▸ **The data**
=== Begin Enclosure ===

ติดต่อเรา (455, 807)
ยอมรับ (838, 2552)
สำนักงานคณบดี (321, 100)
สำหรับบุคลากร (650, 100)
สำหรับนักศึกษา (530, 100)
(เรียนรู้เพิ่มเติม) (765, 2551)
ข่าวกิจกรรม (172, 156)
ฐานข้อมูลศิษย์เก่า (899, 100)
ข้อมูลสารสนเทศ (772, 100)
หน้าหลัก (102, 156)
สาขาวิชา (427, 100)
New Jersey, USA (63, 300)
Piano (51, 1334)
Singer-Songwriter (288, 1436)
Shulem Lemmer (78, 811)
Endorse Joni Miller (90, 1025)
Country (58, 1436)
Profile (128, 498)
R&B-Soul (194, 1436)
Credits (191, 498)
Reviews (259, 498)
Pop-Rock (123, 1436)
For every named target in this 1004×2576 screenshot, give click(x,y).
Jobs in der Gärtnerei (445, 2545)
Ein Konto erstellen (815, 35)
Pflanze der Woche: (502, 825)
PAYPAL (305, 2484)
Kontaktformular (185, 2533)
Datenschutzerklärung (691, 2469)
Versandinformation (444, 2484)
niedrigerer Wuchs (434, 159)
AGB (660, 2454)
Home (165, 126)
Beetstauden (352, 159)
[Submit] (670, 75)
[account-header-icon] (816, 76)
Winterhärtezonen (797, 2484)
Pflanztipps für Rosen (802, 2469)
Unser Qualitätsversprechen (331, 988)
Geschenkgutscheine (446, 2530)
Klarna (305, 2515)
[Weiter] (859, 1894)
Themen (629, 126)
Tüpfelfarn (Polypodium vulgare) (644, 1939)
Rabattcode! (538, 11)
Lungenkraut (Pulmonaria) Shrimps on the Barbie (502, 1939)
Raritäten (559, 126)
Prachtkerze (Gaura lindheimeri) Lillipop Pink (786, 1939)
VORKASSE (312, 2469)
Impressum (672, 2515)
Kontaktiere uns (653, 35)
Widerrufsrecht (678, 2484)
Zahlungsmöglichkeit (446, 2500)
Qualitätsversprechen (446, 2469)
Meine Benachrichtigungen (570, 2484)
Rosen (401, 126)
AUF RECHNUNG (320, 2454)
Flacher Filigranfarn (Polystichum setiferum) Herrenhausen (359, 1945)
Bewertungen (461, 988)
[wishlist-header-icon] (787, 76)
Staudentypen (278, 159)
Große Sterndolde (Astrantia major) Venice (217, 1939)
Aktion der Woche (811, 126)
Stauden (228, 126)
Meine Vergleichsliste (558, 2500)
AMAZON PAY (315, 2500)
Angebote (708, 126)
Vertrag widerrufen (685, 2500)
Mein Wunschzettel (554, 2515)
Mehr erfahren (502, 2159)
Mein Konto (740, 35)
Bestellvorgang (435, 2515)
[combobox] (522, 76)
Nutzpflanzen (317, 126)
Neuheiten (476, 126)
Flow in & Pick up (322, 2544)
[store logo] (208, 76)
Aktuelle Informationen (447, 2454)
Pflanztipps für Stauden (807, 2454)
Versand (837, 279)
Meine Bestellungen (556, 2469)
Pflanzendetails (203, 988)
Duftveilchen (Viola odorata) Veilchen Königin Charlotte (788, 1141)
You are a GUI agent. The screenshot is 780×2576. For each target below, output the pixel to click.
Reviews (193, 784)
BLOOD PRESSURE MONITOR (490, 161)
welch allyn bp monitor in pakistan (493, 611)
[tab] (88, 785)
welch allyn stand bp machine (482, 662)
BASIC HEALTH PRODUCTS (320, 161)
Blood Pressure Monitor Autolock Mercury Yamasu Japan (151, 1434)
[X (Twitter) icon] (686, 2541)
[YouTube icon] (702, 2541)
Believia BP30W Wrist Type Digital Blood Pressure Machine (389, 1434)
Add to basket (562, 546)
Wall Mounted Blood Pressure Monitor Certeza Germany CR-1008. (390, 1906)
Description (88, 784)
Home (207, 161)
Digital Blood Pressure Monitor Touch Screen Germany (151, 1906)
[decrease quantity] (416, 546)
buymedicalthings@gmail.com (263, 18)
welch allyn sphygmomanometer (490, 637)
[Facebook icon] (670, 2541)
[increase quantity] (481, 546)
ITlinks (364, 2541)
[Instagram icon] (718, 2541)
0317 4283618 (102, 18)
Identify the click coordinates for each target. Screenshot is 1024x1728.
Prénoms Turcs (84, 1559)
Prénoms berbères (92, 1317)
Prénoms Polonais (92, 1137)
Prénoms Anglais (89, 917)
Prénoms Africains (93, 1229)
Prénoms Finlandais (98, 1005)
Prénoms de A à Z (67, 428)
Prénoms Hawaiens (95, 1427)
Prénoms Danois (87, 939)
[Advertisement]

=== End Enclosure ===

▸ **Task details**
Emit only the final stretch of the records: the line containing "0317 4283618 (102, 18)" through the end, each line exactly as it stands.

▸ **Reply**
0317 4283618 (102, 18)
Identify the click coordinates for each target. Screenshot is 1024x1728.
Prénoms Turcs (84, 1559)
Prénoms berbères (92, 1317)
Prénoms Polonais (92, 1137)
Prénoms Anglais (89, 917)
Prénoms Africains (93, 1229)
Prénoms Finlandais (98, 1005)
Prénoms de A à Z (67, 428)
Prénoms Hawaiens (95, 1427)
Prénoms Danois (87, 939)
[Advertisement]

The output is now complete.